Given request A:
Give every distinct username that appears as a post header in the forum thread about bulking.
Given request B:
Rewrite the forum thread about bulking starting with "I'm 28, 62kg, 5ft" and going on through "loss target first.", changing "cardio" to "running" throughout.

-- Begin Passage to read --

# Scared to start bulking - female



## Natalie (Jul 22, 2014)

I'm 28, 62kg, 5ft 5in and approx 23% body fat. I've switched over from cardio to weight training for various reasons and am currently following a 5 day split with 3 30minutes cardio sessions in addition, one of which is HiiT. I can really see a difference with my body but although I have worked out my BMR, macros etc I feel nutritionally I need a plan and focus. Long term I was to really lower my body fat so am considering bulking soon. Would you say this is appropriate/suitable for me?


----------



## gearchange (Mar 19, 2010)

I would suggest you hit your fat loss target first.


----------



## Natalie (Jul 22, 2014)

ok great thanks, I'll get my head around that. makes sense


----------



## MFM (Jul 25, 2013)

"Long term I was to really lower my body fat so am considering bulking soon".

I don't get this. You're looking to lower body fat so want to bulk? No woman should ever bulk in my opinion. What are you trying to achieve?


----------



## LeVzi (Nov 18, 2013)

MFM said:


> "Long term I was to really lower my body fat so am considering bulking soon".
> 
> I don't get this. You're looking to lower body fat so want to bulk? *No woman should ever bulk* in my opinion. What are you trying to achieve?


I don't get that either, why shouldn't women do a bulk ? It's the same principal, if you want muscle, you have to feed the body. It doesn't mean she wants to be the next Lenda Murray, but adding some muscle mass isn't a bad thing imo especially on women.


----------



## Leigh (Jun 13, 2012)

LeVzi said:


> I don't get that either, why shouldn't women do a bulk ? It's the same principal, if you want muscle, you have to feed the body. It doesn't mean she wants to be the next Lenda Murray, but adding some muscle mass isn't a bad thing imo especially on women.


The OP already has reserves to lose though. Muscle mass is fine but adding muscle and fat on top of excess fat isn't the best option IMO as her long term goal is to lower her body fat.


----------



## LeVzi (Nov 18, 2013)

Leigh L said:


> The OP already has reserves to lose though. Muscle mass is fine but adding muscle and fat on top of excess fat isn't the best option IMO as her long term goal is to lower her body fat.


I wasn't referring to the OP though, I meant in general, I didn't understand why women should never bulk. Should have made that more clear tbh my bad.


----------



## MFM (Jul 25, 2013)

LeVzi said:


> I don't get that either, why shouldn't women do a bulk ? It's the same principal, if you want muscle, you have to feed the body. It doesn't mean she wants to be the next Lenda Murray, but adding some muscle mass isn't a bad thing imo especially on women.


I still maintain women shouldn't bulk. Unless of course they are anorexic and need the calories, but not in the same sense as a bloke.


----------



## LeVzi (Nov 18, 2013)

MFM said:


> I still maintain women shouldn't bulk. Unless of course they are anorexic and need the calories, but not in the same sense as a bloke.


Well yeah I'd agree not to the amounts of a bloke, but eating over maintenance by a few hundred calories wouldn't be a bad thing though surely. Especially if muscle growth is the goal. Even for a woman ?


----------



## MFM (Jul 25, 2013)

-- End Passage to read --
-- Begin Entries shown --

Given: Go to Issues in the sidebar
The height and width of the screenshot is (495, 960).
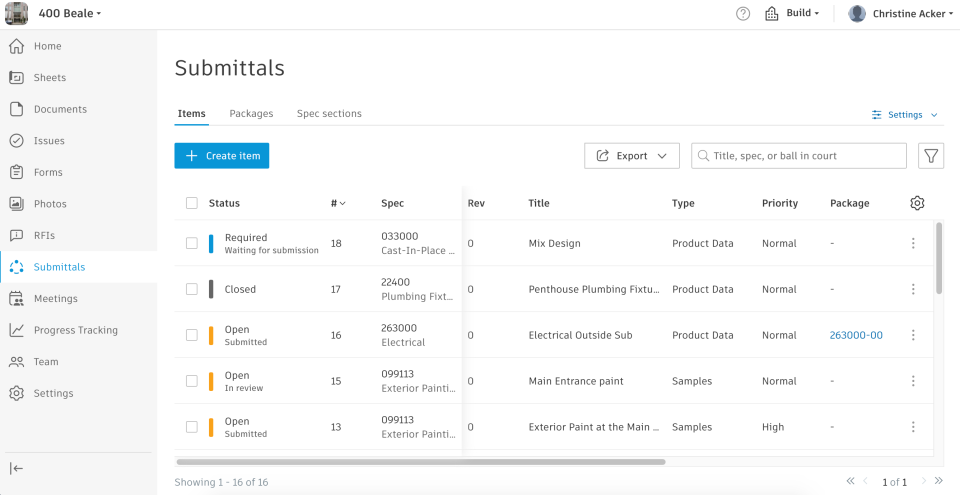Looking at the screenshot, I should (49, 141).
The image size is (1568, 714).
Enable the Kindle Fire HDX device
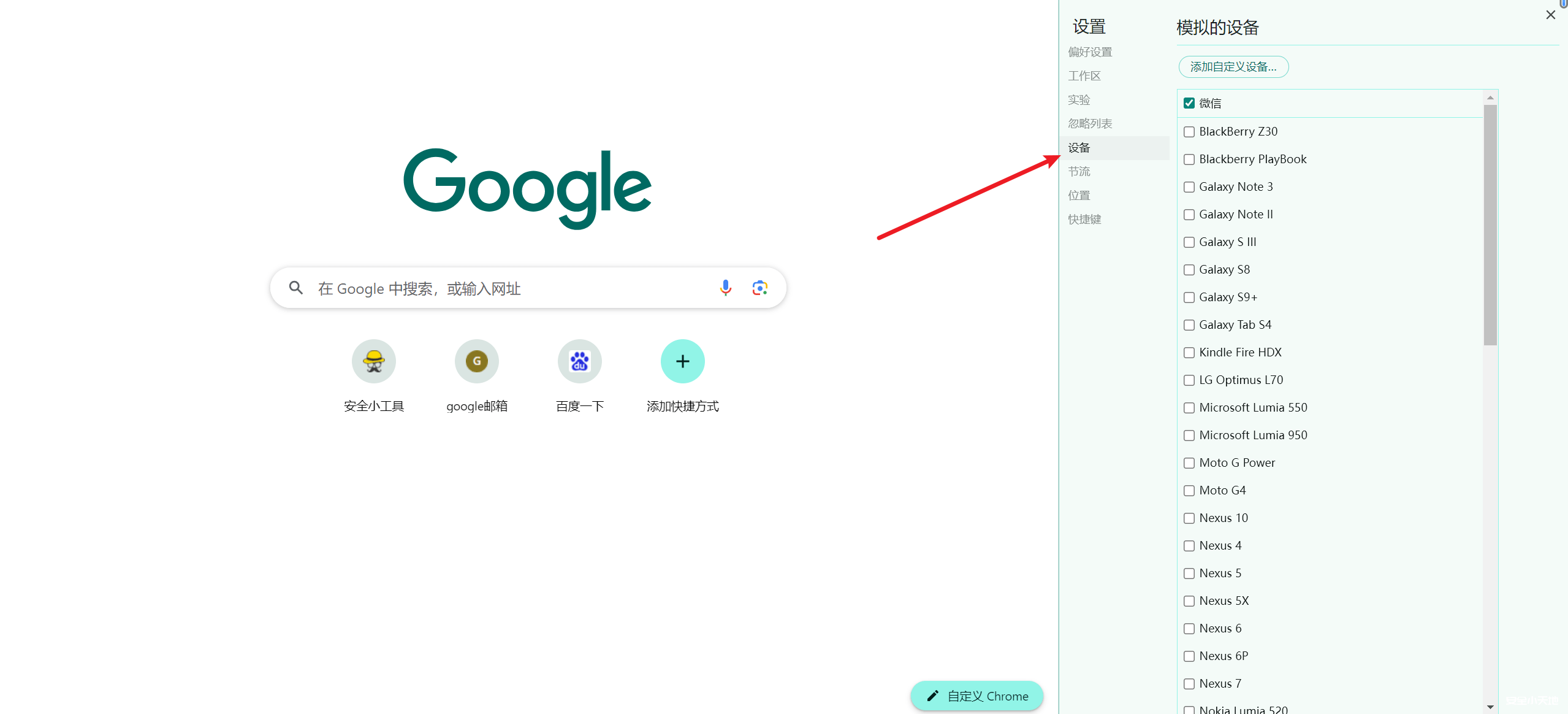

-- End Entries shown --

Exercise solution A:
Natalie, gearchange, MFM, LeVzi, Leigh

Exercise solution B:
I'm 28, 62kg, 5ft 5in and approx 23% body fat. I've switched over from running to weight training for various reasons and am currently following a 5 day split with 3 30minutes running sessions in addition, one of which is HiiT. I can really see a difference with my body but although I have worked out my BMR, macros etc I feel nutritionally I need a plan and focus. Long term I was to really lower my body fat so am considering bulking soon. Would you say this is appropriate/suitable for me?


----------



## gearchange (Mar 19, 2010)

I would suggest you hit your fat loss target first.